Sorting based on partition of an array
Sorting algorithms more efficient than the one by transpositions exploit the divide and conquer principle.
Shellsort
Shellsort utilizes the near best cases behaviour of insertion sort. It partition the array and then sort the subarray using insertion sort. Then it make subarrays with smaller gap, meaning fewer and longer subarray.
object ShellSort {
def sort[T](array: Array[T])(implicit ordering: Ordering[T]): Unit = {
val gaps = Array(701, 301, 132, 57, 23, 10, 4, 1)
for (gap <- gaps)
for (i <- gap until array.length) {
val temp = array(i)
var j = i
while (j >= gap && ordering.compare(array(j - gap), temp) > 0) {
array(j) = array(j - gap)
j -= gap
}
array(j) = temp
}
}
}
Mergesort
Mergesort consists of two steps.

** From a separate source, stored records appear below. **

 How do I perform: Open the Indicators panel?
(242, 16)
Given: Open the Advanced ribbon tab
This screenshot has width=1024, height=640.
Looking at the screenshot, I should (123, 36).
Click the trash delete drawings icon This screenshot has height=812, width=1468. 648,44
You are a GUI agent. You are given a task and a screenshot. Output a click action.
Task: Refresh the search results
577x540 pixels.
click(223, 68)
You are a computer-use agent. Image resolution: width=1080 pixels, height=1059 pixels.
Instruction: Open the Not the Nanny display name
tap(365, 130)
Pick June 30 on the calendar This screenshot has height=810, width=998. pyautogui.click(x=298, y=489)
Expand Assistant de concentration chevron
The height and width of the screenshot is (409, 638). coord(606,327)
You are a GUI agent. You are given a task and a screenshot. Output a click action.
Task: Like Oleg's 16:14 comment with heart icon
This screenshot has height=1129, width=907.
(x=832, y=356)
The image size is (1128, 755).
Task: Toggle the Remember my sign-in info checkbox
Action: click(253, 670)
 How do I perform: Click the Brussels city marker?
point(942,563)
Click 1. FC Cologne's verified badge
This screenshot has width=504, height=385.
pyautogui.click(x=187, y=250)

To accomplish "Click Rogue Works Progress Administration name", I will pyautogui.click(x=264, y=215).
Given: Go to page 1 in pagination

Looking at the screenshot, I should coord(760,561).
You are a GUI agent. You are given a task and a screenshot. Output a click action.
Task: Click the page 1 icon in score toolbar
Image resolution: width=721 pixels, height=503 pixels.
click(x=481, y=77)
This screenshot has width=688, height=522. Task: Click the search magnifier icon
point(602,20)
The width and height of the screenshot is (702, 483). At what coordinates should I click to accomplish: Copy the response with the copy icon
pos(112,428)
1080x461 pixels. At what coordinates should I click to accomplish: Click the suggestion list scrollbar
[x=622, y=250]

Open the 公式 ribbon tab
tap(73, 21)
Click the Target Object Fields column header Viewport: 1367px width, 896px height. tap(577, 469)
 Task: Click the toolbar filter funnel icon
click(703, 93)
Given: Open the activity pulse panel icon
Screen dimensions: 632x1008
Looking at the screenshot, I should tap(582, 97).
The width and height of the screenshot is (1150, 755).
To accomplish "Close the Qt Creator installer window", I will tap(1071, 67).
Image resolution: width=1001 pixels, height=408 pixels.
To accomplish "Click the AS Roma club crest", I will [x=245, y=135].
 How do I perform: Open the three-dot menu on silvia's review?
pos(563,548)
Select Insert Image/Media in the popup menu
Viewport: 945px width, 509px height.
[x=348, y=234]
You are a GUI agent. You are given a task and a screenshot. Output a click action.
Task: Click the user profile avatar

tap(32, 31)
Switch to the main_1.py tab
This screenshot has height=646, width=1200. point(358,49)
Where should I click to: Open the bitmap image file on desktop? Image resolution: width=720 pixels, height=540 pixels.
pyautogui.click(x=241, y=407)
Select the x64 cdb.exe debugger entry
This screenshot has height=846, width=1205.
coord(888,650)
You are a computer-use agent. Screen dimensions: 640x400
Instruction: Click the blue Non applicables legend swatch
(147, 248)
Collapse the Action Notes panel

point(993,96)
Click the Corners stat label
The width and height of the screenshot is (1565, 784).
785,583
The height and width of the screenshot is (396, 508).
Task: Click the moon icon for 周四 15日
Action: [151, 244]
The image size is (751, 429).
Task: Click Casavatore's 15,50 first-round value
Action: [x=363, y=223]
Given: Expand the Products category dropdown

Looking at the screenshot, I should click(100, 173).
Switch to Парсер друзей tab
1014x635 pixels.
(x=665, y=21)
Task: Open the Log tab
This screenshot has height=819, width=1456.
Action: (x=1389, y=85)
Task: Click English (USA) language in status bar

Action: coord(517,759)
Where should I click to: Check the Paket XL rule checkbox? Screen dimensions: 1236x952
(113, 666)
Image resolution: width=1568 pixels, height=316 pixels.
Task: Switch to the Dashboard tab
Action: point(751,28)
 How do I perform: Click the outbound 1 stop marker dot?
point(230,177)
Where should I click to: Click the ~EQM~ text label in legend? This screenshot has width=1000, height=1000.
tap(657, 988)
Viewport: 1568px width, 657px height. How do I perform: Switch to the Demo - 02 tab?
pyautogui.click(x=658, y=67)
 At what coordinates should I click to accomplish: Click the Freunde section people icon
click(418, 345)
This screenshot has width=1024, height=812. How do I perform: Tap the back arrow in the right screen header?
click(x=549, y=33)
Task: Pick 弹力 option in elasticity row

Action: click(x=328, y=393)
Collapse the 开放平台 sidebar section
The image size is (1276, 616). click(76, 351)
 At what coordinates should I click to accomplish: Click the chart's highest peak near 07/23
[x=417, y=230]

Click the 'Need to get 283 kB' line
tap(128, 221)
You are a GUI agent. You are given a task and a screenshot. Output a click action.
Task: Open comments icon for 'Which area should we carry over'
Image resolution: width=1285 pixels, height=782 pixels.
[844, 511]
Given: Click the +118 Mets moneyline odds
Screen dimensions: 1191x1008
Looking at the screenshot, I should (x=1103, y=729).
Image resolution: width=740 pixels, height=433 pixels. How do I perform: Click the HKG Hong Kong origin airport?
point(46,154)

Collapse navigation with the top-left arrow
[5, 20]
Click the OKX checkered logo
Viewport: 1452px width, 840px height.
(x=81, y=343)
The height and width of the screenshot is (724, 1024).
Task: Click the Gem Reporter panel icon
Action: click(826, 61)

First is to recursively partition the array into subarrays until subarray is the one of length 1, then pick from smaller value to larger one to merge them.
object MergeSort {
def sort[T](array: Array[T])(implicit ordering: Ordering[T]): Unit = {
val copy = array.clone
mergesortRec(copy, array, 0, array.length)
def mergesortRec(array: Array[T], result: Array[T],
start: Int, end: Int): Unit = {
if (end - start < 2) return
if (end - start == 2)
if (ordering.compare(result(start), result(start + 1)) > 0) {
val temp = result(start)
result(start) = result(start + 1)
result(start + 1) = temp
return
}
val mid = (start + end) / 2
mergesortRec(result, array, start, mid)
mergesortRec(result, array, mid, end)
// merge
var i = start
var j = mid
var index = start
while(index < end) {
if (j >= end ||
(i < mid && ordering.compare(array(i), array(j)) < 0)) {
result(index) = array(i)
i += 1
}
else {
result(index) = array(j)
j += 1
}
index += 1
}
}
}
}
Quicksort
Quicksort is the fastest known general-purpose in-memory sorting algorithm in the average case when properly implemented. It select the pivot value from the array, divide it into two subarrays so that one subarray contains only the smaller values than the pivot, another only the larger or equal values. Then it recursively sort the subarrays, then concatenate them.
object QuickSort {
def sort[T](array: Array[T])(implicit ordering: Ordering[T]): Unit = {
qSort(array, 0, array.length - 1)
def qSort(array: Array[T], start: Int, end: Int): Unit = {
val pivotIndex = findPivot(array, start, end)
val pivotValue = array(pivotIndex)
array(pivotIndex) = array(end)
array(end) = pivotValue
val rightStart = partition(array, start, end - 1, pivotValue)
array(end) = array(rightStart)
array(rightStart) = pivotValue
if (rightStart - start > 1) qSort(array, start, rightStart - 1)
if (end - rightStart > 1) qSort(array, rightStart + 1, end)
}
def partition(array: Array[T], s: Int, e: Int, pivot: T): Int = {
var start = s
var end = e
do {
while (ordering.compare(array(start), pivot) < 0) start += 1
while (end != 0 && ordering.compare(array(end), pivot) > 0) end -= 1
val temp = array(start)
array(start) = array(end)
array(end) = temp
} while (start < end)
val temp = array(start)
array(start) = array(end)
array(end) = temp
start
}
def findPivot(array: Array[T], start: Int, end: Int): Int = {
if (end - start >= 2) {
val mid = (start + end) / 2
if (ordering.compare(array(start), array(mid)) < 0) {
if (ordering.compare(array(start), array(end)) >= 0) return start
else if (ordering.compare(array(mid), array(end)) < 0) return mid
}
else {
if (ordering.compare(array(start), array(end)) < 0) return start
else if (ordering.compare(array(mid), array(end)) >= 0) return mid
}
end
}
// only two elements
else start
}
}
}
Comparision of these algorithms
Since these algorithms are complex compared to transposition sort, analyzing time complexity of them is also not so simple.
Mergesort is the easiest of the three to analyze, and it runs in $\Theta(n)$ time in the best, average, worst cases.
The behaviour of the shellsort heavily depends on how the gap sequence is set. The one used above is called Ciura's sequence and it has the best known performance. The time complexity in the best cases is $\Theta(n)$, however, average and worst case complexity are not known.
The time complexity of quicksort is $\Theta(n\log n)$ for best and average cases. Worst case occurs when pivot is always the lowest or highest value, and time complexity is $\Theta(n^2)$.